The Miller index is a system developed by British mineralogist William Miller in 1839 for describing the orientation of lattice planes. Since a normal vector to a plane describes the orientation or direction of the plane, the Miller index of a plane must have parameters consistent with the normal vector. Recall that the scalar equation of a plane is given by eq2 of the previous section:

\frac{x}{D/A}+\frac{y}{D/B}+\frac{z}{D/C}=1

In the case of a space lattice, let’s rewrite it as:

\frac{x}{a/h}+\frac{y}{b/k}+\frac{z}{c/l}=1

where a/h, b/k and c/l are the intercepts of the plane with the x-axis, y-axis and z-axis respectively, and h, k, l are by definition, integers.

In the diagram above, the plane intercepts the x-axis, y-axis and z-axis at a, b/2 and ∞c respectively. Hence,

\frac{a}{h}=a\; \; \; \Rightarrow \; \; \; h=1

\frac{b}{k}=\frac{b}{2}\; \; \; \Rightarrow \; \; \; k=2

\frac{c}{l}=\infty\: c\; \; \; \Rightarrow \; \; \; l=0

The variables h, k, l are called the Miller indices and are used to describe the orientation of planes via the notation (hkl).

The plane, in this case, is (120). If we draw a position vector that is perpendicular to the plane (depicted as the purple arrow in the diagram), we can describe the vector with the direction [120], which is consistent with the Miller index of the plane. Furthermore, the Miller index of a plane may contain negative numbers, e.g. (1 -2 0) which is denoted by \left ( 1\bar{2}0 \right ).

Consider a crystal with monoclinic unit cells. Due to the periodic arrangement of lattice points, we can find many different planes intersecting the points. The diagram below depicts parallel planes with the middle one having the Miller index of (001) and the top plane of (00½). As whole numbers are preferred in the (hkl) notation, (00½) is rewritten as (001) by multiplying each of the three numbers by the smallest integer that will give whole numbers.

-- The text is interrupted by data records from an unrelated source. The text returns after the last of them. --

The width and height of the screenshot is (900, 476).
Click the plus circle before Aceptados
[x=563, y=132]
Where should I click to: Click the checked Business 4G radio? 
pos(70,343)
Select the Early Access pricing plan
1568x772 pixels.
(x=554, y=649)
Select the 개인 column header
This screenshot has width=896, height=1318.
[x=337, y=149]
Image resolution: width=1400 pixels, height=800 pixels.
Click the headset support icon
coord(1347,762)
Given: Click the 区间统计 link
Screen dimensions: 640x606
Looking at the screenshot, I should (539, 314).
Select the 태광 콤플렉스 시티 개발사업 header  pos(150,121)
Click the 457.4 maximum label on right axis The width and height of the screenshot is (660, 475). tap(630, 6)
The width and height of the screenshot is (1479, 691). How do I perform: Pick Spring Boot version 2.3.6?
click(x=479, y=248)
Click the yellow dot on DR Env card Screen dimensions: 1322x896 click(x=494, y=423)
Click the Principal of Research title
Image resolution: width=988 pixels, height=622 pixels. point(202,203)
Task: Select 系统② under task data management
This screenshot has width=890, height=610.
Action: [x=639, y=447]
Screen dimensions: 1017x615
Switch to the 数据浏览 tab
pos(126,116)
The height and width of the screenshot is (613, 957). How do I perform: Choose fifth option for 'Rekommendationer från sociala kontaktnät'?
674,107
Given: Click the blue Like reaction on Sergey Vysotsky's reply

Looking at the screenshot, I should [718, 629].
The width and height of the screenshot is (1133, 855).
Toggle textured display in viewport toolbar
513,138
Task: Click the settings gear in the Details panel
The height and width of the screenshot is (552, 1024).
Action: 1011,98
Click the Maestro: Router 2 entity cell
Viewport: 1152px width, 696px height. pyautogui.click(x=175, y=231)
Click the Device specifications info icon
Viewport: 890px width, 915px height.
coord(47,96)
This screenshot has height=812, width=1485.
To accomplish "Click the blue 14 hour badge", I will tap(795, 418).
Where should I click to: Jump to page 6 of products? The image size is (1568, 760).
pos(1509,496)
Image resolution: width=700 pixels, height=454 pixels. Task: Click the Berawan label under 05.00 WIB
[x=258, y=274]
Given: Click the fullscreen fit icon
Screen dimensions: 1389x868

If we shift the origin from the far left lattice point of the bottom layer to the far left lattice point of the middle layer, the top plane becomes (001) and the bottom plane becomes (00\bar{1}). Furthermore, the parallel planes are equivalent by a rotation of the lattice and form a family of planes. In general, we denote the set of all planes that are equivalent to a particular reference plane (hkl) by the symmetry of the lattice as {hkl}. Therefore, we describe this family of planes as {001}. This example shows that the Miller notation does not require axes to be orthogonal to each other.

 

Question

Can we denote the family of planes in the above diagram as \left \{ 00\bar{1} \right \}?

Answer

Yes. However, the convention is to select the plane that is closest to the origin that has positive indices as the reference plane for the family. Hence, the notation {001} is preferred.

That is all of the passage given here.